Architectual Historian To Discuss Preservation Of Baylor Buildings

Nov. 2, 2004

by Julie Campbell Carlson

During the 1960s, Baylor University toyed with the idea of razing Old Main and Burleson and constructing a new library in their place. Luckily, that idea was shelved, and instead the university renovated the historic buildings.

Dr. Daniel Reiff, Distinguished Service Professor emeritus at State University of New York at Fredonia and former instructor of art history at Baylor, will discuss the preservation of the university buildings at 6:30 p.m.
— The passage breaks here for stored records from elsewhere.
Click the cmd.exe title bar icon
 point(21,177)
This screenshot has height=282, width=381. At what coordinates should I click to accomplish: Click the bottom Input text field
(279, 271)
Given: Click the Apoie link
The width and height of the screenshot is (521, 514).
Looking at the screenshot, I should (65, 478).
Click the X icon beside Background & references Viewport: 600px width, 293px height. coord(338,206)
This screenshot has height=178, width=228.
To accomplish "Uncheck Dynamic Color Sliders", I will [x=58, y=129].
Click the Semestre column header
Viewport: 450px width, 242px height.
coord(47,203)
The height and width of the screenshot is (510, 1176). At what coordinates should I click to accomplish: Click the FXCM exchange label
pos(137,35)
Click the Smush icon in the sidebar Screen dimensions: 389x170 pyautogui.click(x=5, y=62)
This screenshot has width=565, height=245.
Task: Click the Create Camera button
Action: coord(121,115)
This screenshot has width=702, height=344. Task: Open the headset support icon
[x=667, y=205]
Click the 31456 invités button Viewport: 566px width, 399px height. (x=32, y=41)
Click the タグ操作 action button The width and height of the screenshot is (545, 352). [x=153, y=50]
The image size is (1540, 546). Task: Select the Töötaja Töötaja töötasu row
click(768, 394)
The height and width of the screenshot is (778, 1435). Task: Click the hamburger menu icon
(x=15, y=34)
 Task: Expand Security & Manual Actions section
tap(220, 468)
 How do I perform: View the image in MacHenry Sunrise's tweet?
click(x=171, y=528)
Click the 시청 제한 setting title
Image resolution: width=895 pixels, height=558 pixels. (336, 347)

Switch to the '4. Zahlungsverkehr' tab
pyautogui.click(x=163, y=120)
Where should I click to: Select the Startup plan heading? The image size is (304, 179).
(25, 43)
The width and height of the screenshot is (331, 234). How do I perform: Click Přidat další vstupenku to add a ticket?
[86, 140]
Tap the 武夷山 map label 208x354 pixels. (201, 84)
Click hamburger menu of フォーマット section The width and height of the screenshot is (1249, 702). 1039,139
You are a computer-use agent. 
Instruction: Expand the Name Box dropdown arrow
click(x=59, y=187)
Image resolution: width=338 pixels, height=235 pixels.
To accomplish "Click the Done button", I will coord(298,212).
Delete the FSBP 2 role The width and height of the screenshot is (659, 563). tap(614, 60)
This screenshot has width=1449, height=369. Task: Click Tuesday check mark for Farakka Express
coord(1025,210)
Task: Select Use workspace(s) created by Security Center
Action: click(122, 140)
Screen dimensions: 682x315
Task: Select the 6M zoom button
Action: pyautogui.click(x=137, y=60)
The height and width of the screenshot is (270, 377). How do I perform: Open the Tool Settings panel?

Thursday, Nov. 4, in the museum studies lecture hall at the Mayborn Museum Complex. "The Preservation of Burleson and Old Main: A Personal History" will include a slide presentation and is free and open to the public.

Reiff received his bachelor's, master's and doctorate degree from Harvard University and also conducted graduate study at the Universite de Liege in Belgium. He taught at Baylor from 1964-67 and was a teaching fellow at Harvard from 1967-69. He joined the SUNY Fredonia faculty in 1970 and served as chair of the department of art from 1985-88.

He is the author of Houses from Books: 1738-1950, A History and Guide; Architecture in Fredonia, New York, 1811-1997: From Log Cabin to I.M. Pei; and Small Georgian Houses in England and Virginia: Origins and Development through the 1750s, among others.

Reiff has received awards from the National Endowment for the Humanities (1981, 1984), Graham Foundation for Advanced Studies in the Fine Arts (1991), Victorian Society in American book award (1999) and the Historic Preservation Book Prize (2001).